● Exercise: What follows is a set of records; repeat all of them exactly.

[Recorded data]
○ ○ ○
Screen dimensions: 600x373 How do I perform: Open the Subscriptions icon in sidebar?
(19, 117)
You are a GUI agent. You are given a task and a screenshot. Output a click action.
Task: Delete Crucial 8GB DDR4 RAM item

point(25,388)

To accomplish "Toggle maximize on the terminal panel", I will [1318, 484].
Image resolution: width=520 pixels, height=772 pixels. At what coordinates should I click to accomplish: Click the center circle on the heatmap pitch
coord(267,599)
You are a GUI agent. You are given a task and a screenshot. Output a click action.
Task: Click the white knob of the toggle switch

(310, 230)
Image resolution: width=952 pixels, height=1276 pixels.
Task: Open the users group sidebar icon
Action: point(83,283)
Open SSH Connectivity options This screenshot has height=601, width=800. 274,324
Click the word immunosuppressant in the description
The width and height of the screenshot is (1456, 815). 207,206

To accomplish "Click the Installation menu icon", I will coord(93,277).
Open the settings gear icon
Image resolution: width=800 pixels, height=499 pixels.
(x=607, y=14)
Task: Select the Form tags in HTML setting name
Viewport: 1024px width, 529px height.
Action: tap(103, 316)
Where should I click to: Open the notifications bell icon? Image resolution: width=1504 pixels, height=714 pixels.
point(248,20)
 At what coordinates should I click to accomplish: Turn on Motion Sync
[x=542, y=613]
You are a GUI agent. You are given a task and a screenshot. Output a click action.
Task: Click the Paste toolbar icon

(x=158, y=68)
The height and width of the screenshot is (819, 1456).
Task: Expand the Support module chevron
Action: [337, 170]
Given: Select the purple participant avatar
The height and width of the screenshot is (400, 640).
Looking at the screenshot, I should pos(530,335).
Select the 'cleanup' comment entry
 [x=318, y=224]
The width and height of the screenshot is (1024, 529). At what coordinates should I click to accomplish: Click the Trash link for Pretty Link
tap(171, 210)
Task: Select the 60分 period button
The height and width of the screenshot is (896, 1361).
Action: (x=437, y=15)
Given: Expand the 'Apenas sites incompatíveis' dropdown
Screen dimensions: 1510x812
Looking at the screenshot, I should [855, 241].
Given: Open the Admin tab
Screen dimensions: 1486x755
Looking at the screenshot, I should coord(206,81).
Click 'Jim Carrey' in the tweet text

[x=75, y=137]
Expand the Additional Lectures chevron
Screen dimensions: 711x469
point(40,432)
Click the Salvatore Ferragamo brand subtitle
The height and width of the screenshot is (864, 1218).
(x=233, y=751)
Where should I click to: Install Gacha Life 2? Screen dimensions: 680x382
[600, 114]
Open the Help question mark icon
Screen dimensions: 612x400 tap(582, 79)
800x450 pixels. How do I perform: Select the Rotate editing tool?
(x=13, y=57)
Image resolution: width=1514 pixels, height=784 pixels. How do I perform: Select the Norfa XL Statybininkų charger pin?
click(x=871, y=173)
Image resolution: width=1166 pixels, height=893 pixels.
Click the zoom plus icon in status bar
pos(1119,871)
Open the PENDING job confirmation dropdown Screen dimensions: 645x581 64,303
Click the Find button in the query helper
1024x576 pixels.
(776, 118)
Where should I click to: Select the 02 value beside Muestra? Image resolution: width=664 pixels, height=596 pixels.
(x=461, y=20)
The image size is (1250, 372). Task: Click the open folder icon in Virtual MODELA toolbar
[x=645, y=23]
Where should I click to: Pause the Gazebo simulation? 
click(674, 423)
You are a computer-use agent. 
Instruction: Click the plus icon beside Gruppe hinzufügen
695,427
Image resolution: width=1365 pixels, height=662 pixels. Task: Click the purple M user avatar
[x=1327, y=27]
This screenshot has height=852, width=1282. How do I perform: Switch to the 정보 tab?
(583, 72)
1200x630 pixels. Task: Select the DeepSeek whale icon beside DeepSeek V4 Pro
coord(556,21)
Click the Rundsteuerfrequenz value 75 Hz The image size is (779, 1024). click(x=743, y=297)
○ ○ ○
● Output of the task:
Screen dimensions: 600x373 How do I perform: Open the Subscriptions icon in sidebar?
(19, 117)
You are a GUI agent. You are given a task and a screenshot. Output a click action.
Task: Delete Crucial 8GB DDR4 RAM item

point(25,388)

To accomplish "Toggle maximize on the terminal panel", I will [1318, 484].
Image resolution: width=520 pixels, height=772 pixels. At what coordinates should I click to accomplish: Click the center circle on the heatmap pitch
coord(267,599)
You are a GUI agent. You are given a task and a screenshot. Output a click action.
Task: Click the white knob of the toggle switch

(310, 230)
Image resolution: width=952 pixels, height=1276 pixels.
Task: Open the users group sidebar icon
Action: point(83,283)
Open SSH Connectivity options This screenshot has height=601, width=800. 274,324
Click the word immunosuppressant in the description
The width and height of the screenshot is (1456, 815). 207,206

To accomplish "Click the Installation menu icon", I will coord(93,277).
Open the settings gear icon
Image resolution: width=800 pixels, height=499 pixels.
(x=607, y=14)
Task: Select the Form tags in HTML setting name
Viewport: 1024px width, 529px height.
Action: tap(103, 316)
Where should I click to: Open the notifications bell icon? Image resolution: width=1504 pixels, height=714 pixels.
point(248,20)
 At what coordinates should I click to accomplish: Turn on Motion Sync
[x=542, y=613]
You are a GUI agent. You are given a task and a screenshot. Output a click action.
Task: Click the Paste toolbar icon

(x=158, y=68)
The height and width of the screenshot is (819, 1456).
Task: Expand the Support module chevron
Action: [337, 170]
Given: Select the purple participant avatar
The height and width of the screenshot is (400, 640).
Looking at the screenshot, I should pos(530,335).
Select the 'cleanup' comment entry
 [x=318, y=224]
The width and height of the screenshot is (1024, 529). At what coordinates should I click to accomplish: Click the Trash link for Pretty Link
tap(171, 210)
Task: Select the 60分 period button
The height and width of the screenshot is (896, 1361).
Action: (x=437, y=15)
Given: Expand the 'Apenas sites incompatíveis' dropdown
Screen dimensions: 1510x812
Looking at the screenshot, I should [855, 241].
Given: Open the Admin tab
Screen dimensions: 1486x755
Looking at the screenshot, I should coord(206,81).
Click 'Jim Carrey' in the tweet text

[x=75, y=137]
Expand the Additional Lectures chevron
Screen dimensions: 711x469
point(40,432)
Click the Salvatore Ferragamo brand subtitle
The height and width of the screenshot is (864, 1218).
(x=233, y=751)
Where should I click to: Install Gacha Life 2? Screen dimensions: 680x382
[600, 114]
Open the Help question mark icon
Screen dimensions: 612x400 tap(582, 79)
800x450 pixels. How do I perform: Select the Rotate editing tool?
(x=13, y=57)
Image resolution: width=1514 pixels, height=784 pixels. How do I perform: Select the Norfa XL Statybininkų charger pin?
click(x=871, y=173)
Image resolution: width=1166 pixels, height=893 pixels.
Click the zoom plus icon in status bar
pos(1119,871)
Open the PENDING job confirmation dropdown Screen dimensions: 645x581 64,303
Click the Find button in the query helper
1024x576 pixels.
(776, 118)
Where should I click to: Select the 02 value beside Muestra? Image resolution: width=664 pixels, height=596 pixels.
(x=461, y=20)
The image size is (1250, 372). Task: Click the open folder icon in Virtual MODELA toolbar
[x=645, y=23]
Where should I click to: Pause the Gazebo simulation? 
click(674, 423)
You are a computer-use agent. 
Instruction: Click the plus icon beside Gruppe hinzufügen
695,427
Image resolution: width=1365 pixels, height=662 pixels. Task: Click the purple M user avatar
[x=1327, y=27]
This screenshot has height=852, width=1282. How do I perform: Switch to the 정보 tab?
(583, 72)
1200x630 pixels. Task: Select the DeepSeek whale icon beside DeepSeek V4 Pro
coord(556,21)
Click the Rundsteuerfrequenz value 75 Hz The image size is (779, 1024). click(x=743, y=297)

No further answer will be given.